On Aug. 18, 1942, his moment came: he was called to assume command of the 8th Army, driven back into Egypt by Rommel's forces. At that time the myth of the Desert Fox was having a bad impact on the morale of the British troops: thus the need for a general with a strong personality. Montgomery fitted the bill. The myth of the "Unshakable" was created to increase the will to fight in the 8th Army. Montgomery was different from other generals: he dressed in a particular way, he was always depicted and photographed in a proper way, as a practical man who always got what he wanted. He was loved by the troops, who called him "Monty", but not as much by the high ranked officers and generals who considered him rude. After a long preparation, he launched the El Alamein attack in northern Egypt on October 23 and, when their lines broke, pursued the enemy remnants into Libya and beyond. He thus became the first of the Allied generals to inflict a decisive defeat on a German army, winning maybe the most important battle (along with Stalingrad) of WW2. On November 10 he was knighted and promoted to full general. Still leading the 8th Army, Montgomery participated in the Allied landing in Sicily in July 1943 and led the troops invading the Italianmainland two months later.

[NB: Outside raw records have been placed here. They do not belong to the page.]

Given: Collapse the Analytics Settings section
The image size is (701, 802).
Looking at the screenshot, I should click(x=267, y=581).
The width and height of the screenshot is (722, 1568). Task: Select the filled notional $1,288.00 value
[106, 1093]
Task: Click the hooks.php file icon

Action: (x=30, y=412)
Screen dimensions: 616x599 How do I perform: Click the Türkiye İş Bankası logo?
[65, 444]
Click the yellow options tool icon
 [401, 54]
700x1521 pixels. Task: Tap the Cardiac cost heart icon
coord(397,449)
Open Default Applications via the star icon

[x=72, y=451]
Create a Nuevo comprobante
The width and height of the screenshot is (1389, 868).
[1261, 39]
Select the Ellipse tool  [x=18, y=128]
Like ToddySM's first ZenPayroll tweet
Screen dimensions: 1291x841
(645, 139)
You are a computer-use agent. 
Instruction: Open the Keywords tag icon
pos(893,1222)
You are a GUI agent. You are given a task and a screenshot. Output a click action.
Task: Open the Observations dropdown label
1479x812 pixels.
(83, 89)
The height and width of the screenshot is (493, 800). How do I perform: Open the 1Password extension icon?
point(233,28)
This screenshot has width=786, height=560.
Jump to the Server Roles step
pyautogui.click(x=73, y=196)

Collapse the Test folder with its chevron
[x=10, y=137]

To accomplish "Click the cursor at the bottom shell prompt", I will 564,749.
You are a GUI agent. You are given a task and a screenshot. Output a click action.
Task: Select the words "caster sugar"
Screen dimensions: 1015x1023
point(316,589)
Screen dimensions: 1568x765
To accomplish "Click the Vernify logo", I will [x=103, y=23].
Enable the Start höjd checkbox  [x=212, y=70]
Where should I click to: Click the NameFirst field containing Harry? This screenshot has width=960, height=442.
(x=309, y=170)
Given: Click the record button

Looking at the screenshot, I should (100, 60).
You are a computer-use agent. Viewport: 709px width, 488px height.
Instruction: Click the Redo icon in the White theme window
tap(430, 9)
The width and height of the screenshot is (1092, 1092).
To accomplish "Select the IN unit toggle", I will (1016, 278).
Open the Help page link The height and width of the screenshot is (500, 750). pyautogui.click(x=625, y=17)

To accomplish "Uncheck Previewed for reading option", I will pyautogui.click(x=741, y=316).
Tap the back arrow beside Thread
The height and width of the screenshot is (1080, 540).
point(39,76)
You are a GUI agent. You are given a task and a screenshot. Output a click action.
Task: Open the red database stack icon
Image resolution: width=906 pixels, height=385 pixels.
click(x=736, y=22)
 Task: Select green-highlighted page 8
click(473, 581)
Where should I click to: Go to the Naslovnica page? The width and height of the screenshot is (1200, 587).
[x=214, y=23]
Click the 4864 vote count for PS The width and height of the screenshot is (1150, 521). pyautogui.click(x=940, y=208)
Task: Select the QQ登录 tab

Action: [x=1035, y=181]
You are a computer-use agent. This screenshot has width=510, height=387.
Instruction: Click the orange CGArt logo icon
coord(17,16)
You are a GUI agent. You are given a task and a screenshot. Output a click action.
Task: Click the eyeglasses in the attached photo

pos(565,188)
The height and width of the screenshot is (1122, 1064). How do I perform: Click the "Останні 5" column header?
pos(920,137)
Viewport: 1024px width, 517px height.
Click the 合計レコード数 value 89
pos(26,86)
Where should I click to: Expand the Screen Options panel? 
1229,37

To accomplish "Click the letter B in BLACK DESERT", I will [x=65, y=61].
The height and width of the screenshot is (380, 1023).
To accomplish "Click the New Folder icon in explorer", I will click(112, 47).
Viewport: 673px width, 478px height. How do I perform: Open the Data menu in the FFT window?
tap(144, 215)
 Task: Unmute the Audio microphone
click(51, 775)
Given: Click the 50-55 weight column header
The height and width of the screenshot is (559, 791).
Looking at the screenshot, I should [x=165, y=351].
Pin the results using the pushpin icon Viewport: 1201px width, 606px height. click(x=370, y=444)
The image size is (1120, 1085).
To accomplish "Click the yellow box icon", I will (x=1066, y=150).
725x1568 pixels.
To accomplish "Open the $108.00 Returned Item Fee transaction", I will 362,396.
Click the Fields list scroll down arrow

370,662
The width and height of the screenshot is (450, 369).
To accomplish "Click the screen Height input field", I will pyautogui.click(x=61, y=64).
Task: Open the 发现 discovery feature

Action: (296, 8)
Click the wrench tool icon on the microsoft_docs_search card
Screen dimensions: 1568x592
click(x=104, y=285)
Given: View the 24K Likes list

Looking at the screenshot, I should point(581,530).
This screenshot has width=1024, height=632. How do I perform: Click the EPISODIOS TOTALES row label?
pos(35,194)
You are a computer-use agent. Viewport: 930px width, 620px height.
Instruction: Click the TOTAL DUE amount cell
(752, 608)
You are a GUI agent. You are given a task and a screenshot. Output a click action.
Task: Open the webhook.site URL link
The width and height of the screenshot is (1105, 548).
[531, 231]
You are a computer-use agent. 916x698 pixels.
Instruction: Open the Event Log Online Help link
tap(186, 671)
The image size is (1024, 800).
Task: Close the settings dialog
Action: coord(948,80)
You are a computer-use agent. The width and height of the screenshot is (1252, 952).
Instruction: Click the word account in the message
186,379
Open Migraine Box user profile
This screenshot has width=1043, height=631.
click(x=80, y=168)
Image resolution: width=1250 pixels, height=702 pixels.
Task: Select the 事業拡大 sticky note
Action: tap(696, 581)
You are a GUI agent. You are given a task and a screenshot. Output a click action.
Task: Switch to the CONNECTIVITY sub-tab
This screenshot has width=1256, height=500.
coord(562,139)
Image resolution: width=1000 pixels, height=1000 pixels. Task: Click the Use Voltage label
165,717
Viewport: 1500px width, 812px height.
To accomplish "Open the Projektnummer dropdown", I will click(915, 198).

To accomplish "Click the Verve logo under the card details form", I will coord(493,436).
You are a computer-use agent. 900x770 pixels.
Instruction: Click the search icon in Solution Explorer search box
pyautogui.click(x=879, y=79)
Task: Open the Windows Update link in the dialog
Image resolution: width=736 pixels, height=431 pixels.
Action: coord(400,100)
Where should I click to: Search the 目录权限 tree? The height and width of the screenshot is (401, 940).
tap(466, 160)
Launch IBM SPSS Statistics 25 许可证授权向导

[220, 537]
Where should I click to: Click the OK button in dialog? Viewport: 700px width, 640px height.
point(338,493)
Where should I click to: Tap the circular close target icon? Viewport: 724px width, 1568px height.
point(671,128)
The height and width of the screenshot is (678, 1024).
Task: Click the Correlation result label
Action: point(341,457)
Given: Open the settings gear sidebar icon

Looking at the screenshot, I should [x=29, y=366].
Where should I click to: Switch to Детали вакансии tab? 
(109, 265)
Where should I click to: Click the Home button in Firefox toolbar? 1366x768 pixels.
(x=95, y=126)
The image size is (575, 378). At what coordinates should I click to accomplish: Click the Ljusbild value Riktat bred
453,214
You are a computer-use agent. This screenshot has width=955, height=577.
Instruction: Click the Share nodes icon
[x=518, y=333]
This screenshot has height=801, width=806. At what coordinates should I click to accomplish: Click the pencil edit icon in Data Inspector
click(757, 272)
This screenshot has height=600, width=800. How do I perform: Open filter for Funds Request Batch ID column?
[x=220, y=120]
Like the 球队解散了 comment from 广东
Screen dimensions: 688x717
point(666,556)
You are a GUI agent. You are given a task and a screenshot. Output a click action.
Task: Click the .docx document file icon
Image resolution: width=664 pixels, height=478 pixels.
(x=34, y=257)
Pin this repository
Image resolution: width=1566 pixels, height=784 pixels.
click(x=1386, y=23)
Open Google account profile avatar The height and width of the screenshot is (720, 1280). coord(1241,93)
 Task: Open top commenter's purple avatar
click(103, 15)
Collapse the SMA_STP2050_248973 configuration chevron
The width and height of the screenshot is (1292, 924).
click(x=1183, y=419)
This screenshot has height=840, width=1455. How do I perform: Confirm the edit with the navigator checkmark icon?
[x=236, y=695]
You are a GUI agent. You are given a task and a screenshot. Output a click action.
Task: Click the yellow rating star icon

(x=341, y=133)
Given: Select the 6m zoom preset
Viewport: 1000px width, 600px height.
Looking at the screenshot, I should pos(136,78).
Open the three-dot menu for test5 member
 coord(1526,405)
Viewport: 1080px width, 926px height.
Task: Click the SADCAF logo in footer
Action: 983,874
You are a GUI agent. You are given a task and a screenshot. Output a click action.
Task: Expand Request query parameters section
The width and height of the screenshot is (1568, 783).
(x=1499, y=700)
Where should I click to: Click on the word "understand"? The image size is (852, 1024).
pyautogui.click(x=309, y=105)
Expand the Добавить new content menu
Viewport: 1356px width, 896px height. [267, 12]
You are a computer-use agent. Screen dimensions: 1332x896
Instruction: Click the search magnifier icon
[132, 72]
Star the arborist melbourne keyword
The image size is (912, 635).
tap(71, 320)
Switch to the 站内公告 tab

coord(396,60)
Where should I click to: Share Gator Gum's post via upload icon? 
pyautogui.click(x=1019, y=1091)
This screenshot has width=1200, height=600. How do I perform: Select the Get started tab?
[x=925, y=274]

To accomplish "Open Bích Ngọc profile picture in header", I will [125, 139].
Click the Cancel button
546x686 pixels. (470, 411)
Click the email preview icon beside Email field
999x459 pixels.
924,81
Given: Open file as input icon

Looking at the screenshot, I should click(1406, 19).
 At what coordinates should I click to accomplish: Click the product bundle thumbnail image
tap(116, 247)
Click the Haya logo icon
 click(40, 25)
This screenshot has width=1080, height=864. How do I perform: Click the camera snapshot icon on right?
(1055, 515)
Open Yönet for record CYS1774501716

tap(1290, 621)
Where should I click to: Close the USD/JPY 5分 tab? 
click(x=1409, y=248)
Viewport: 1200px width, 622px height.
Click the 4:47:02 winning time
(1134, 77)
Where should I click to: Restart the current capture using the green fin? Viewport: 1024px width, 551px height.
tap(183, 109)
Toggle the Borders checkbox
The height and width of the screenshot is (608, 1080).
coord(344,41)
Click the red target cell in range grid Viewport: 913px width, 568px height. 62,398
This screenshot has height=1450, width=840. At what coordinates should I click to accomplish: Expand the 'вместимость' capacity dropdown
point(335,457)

He had a most active role during the remainder of the war: he led the 8th Army during the invasion of Italy. In January 1944 he returned to Britain to lead the land forces under the command of General Eisenowher in the Normandy landing. After the Allied landing in Normandy in June 1944, Montgomery directed all land operations until August, when the command was reorganized. He then took command of the Second Army Group, consisting of British and Canadian armies, which held the northern end of the Allied line. On September 1 he was made a field marshal, the highest rank in the British Army. Montgomery suffered his worst defeat of the war in September 1944 when his planned crossing of the Rhine at the Dutch city of Arnhem was turned back with the loss of 6,000 airborne troops. Responsibility for the debacle has been the source of continuing controversy.

On Dec. 17, 1944, after a German thrust through the Ardennes had split the Allied Twelfth Army Group, Montgomery was given temporary command of all British and American forces on the north side of the bulging line. On May 4, 1945, he accepted the surrender of the German troops in the Netherlands and northwest Germany. On May 22, Montgomery became chief of British forces occupying Germany and a member of the Allied Control Commission.

In 1946 Montgomery became 1st Viscount Montgomery of Alamein. In 1948-1951 he served as chairman of the permanent defense organization of the Western European Union, and he was deputy supreme commander of the North Atlantic Treaty Organization forces from 1951 until his retirement in 1958. He died in Alton, Hampshire, on March 24, 1976. His writings include Memoirs (1958).